Initial estimates put the number of additional staff that US banks would need to hire at 3,000 and total compliance costs at $1 billion. However, with the rules running to more than 1,000 pages, the time cost and time involved in analysing every trade to ensure compliance will be exponential.

In addition to re-assigning staff in their thousands to risk and control, banks have also, in the past two months, embarked on a hiring spree.

“At this point the question arises, what is a reasonable price or cost for this benefit,” says Lamson. “The costs are massive and they are going to have to be passed on to customers.”

The CEO of one the largest Wall Street banks is famously quoted as saying: “We are going to have to have a lawyer, compliance officer, doctor to see what their testosterone levels are, and a shrink, what is your intent.
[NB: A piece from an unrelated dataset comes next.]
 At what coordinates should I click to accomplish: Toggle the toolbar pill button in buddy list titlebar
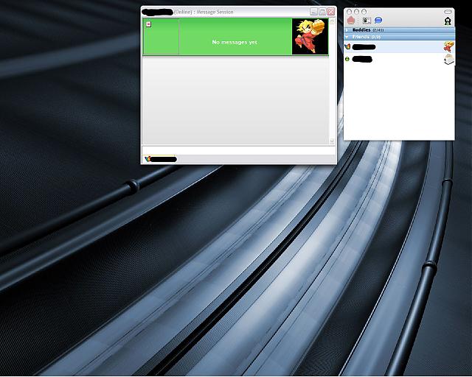click(x=448, y=12)
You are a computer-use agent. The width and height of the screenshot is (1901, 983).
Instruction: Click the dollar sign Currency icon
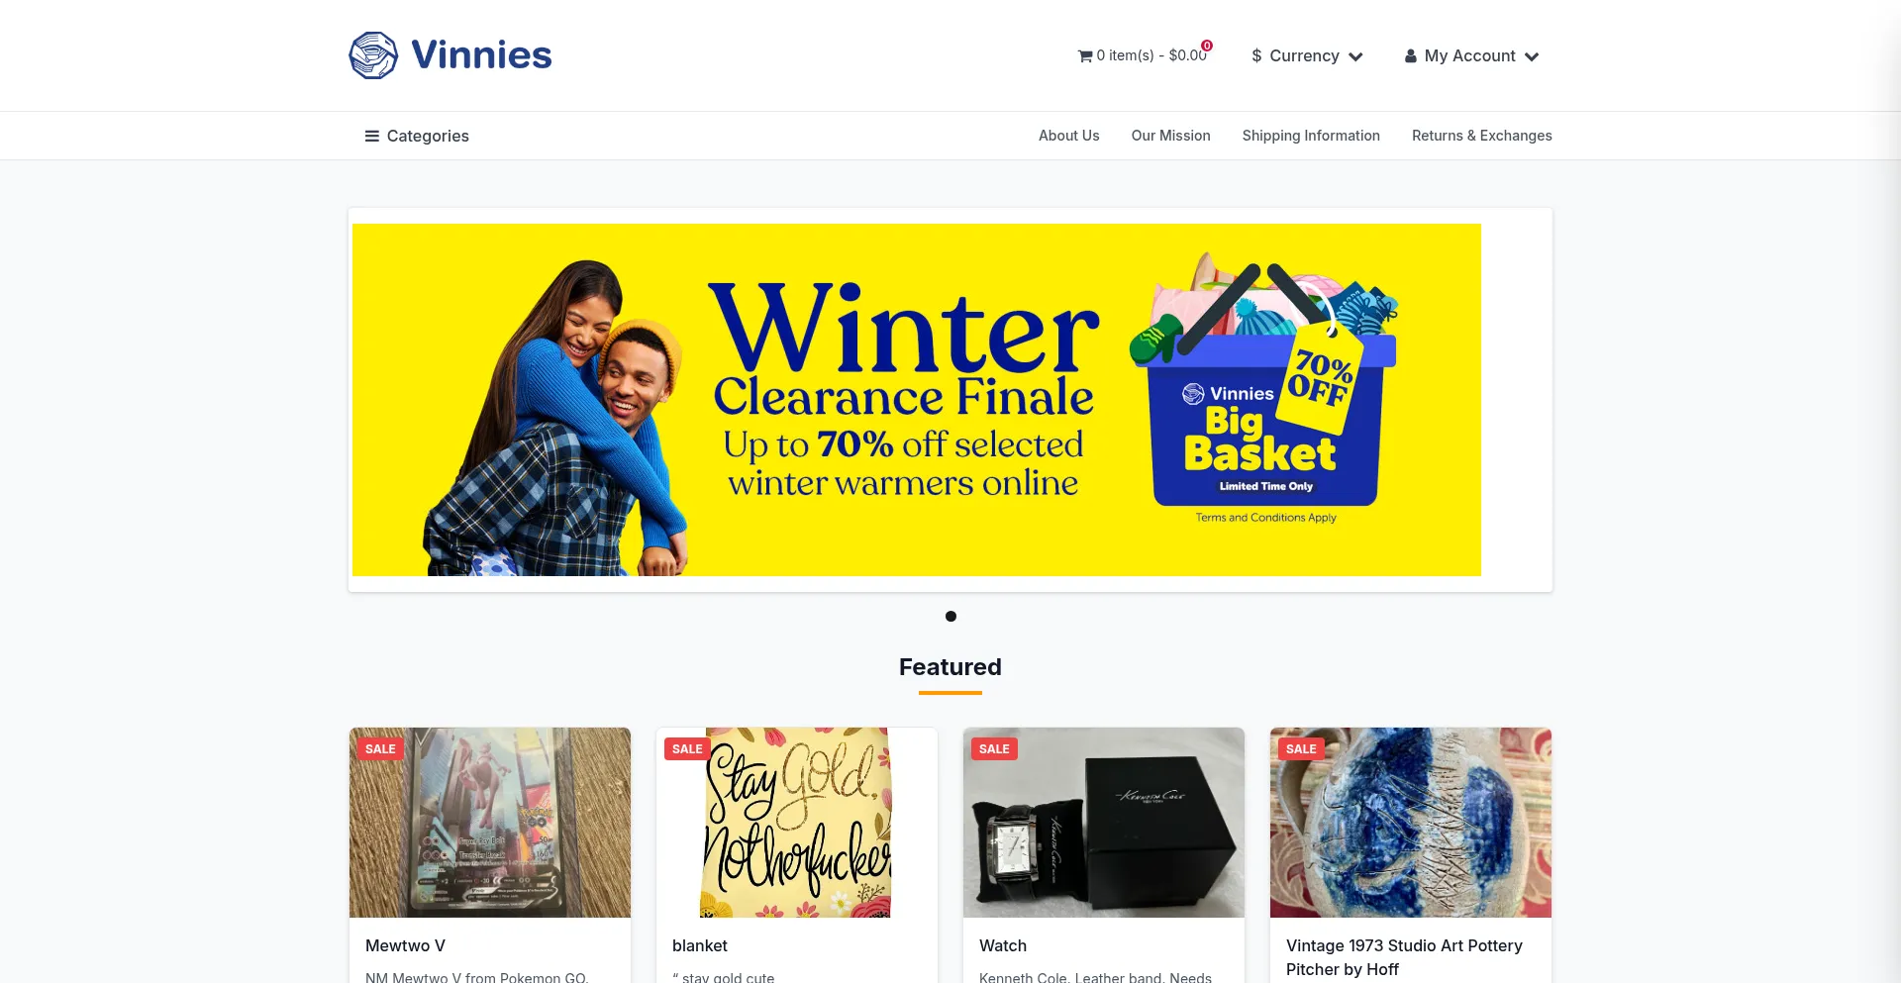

Mike Trippitt, banking analyst at Numis Securities, says: “At the margin it’s very difficult to distinguish and there’s a grey band where market making can look a little bit like prop trading at times, especially if profits are being made.”

Trippitt believes the manpower required will be substantial, in part because foreign banks with US subsidiaries or trading desks are also affected. He says the increased overall regulatory burden has seen one big UK player planning to add more than 2,000 compliance personnel globally.

Impact on profits

Banks will see a reduction in profits from the lost income that would have been contributed by proprietary trading activities. Standard & Poor’s estimates Volcker could pull down the profits on the eight largest US banks by between $2 billion and $8 billion a year, according to how tough the final rules turn out.
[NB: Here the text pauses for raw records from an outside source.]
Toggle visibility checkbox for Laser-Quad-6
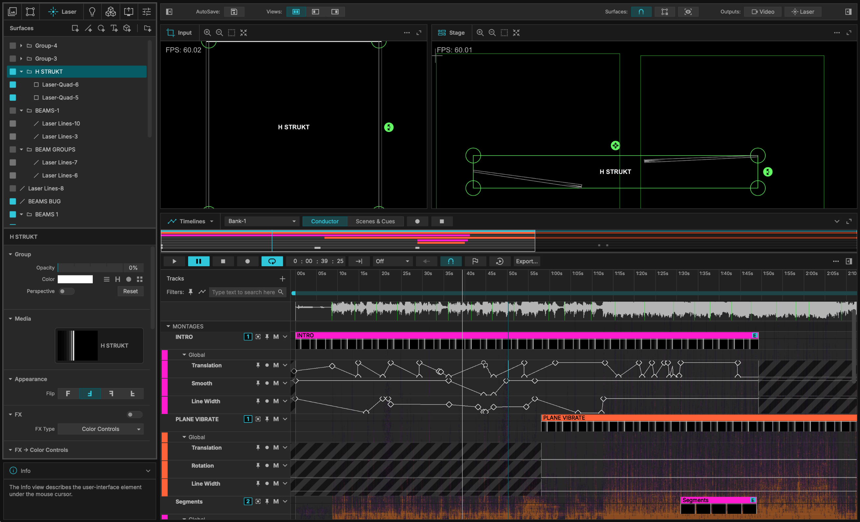This screenshot has height=522, width=860. tap(13, 84)
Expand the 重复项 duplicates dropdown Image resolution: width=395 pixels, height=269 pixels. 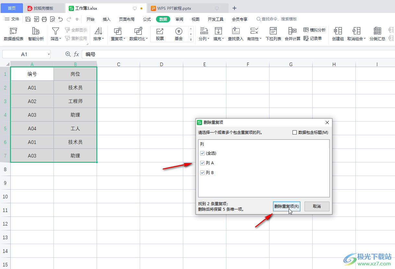tap(118, 39)
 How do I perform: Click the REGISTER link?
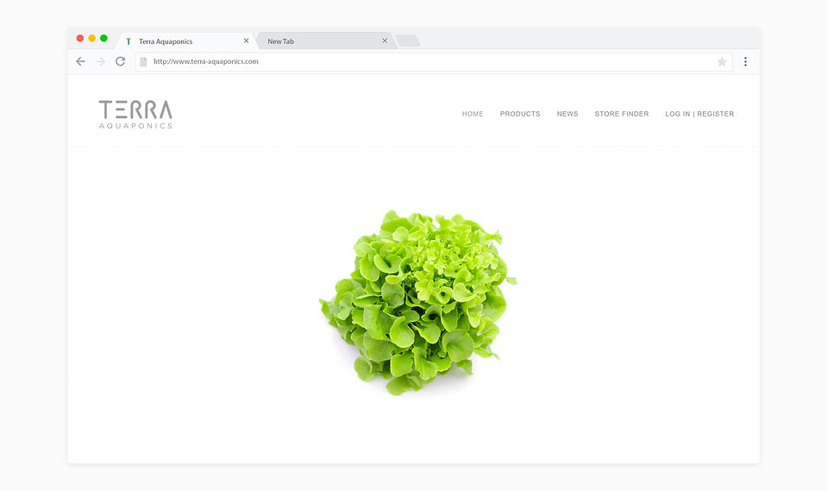coord(716,114)
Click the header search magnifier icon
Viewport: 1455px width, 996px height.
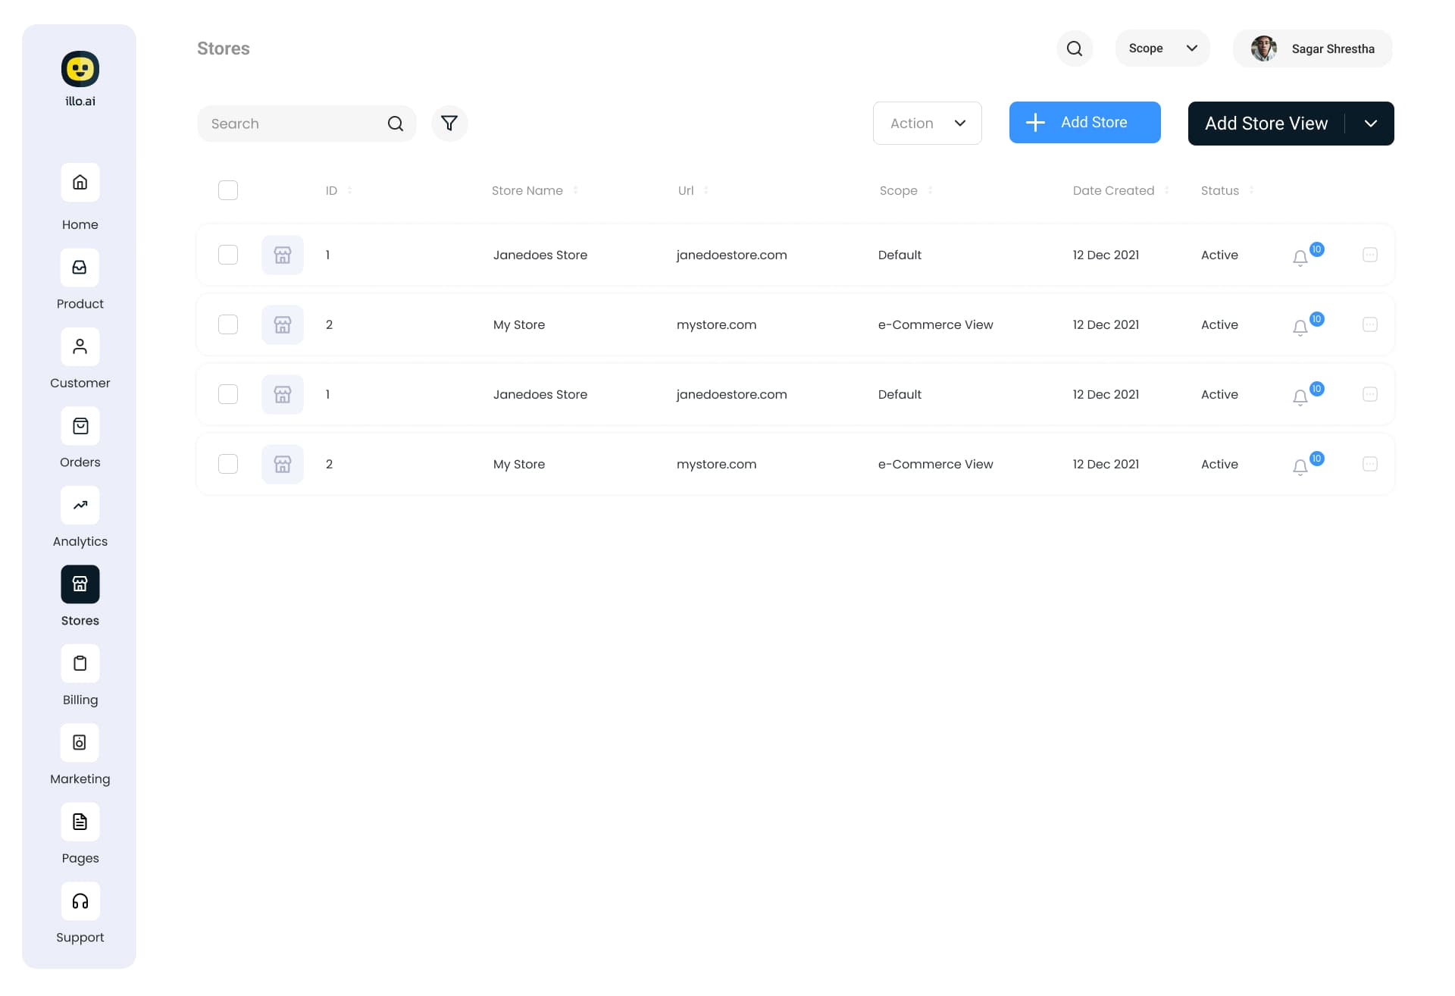(1074, 49)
“One of the biggest issues is the fund business,” says David Felsenthal, partner at Clifford Chance in New York. “If banks can’t invest in funds, how are they going to arrange their relationship with funds and what does that mean for the asset-management side of the banks’ business?

“Then there’s the problem of derivatives with funds and there’s a whole set of issues surrounding rules that restrict derivatives and other transactions with funds, and how that’s going to pan out.”

Numis’s Trippitt says profitability is already under pressure massively for investment banks.

“When you’ve been asked to hold about three times the level of capital and you’ve doubled your cost base because of bonus caps, ROEs are under pressure. The question is: where does it settle?”

Trippitt says the only way ultimately to remain profitable is about business mix with well-developed equities/M&A advisory business, which is clearly not a capital requirement. “While the days of being profitable through being a fixed-income flow-monster are not over, the ability to do that is going to be quite limited.”


Volcker is aimed principally at US banks and applies wherever they operate, but it is also likely to affect foreign banks operating within the US through subsidiaries or separately capitalized units, thereby extending its reach much further afield – possibly worldwide.

Some of the most vocal critics of Volcker have been foreign banks, regulators and governments – including Canada, the UK and Japan – concerned at what they say is its unprecedented extraterritorial reach. UK MPs have warned that the law could disincentivize transactions with US counterparties.

“Any bank that has a branch or bank subsidiary in the US is potentially subject to the Volcker rule,” says Clifford’s Felsenthal. “What is that going to mean for their non-US activities? We don’t really know but the rules in the proposal are pretty wide-reaching. It’s pretty aggressive.”

How the rules are interpreted is likely in some instances to result in inconsistencies in how the rules are applied.

One rule that grates is an exemption on proprietary trading in US government securities, but not the treasuries of other sovereigns unless it takes place solely outside the US.

Uncertainty as to what the ‘solely outside the US’ exception means and how it would work in practice could make it unworkable for many institutions headquartered in other countries.

So, for example, Canada-based banks that have their trading desks in New York will, on the face of it, be prohibited from trading their home country’s securities.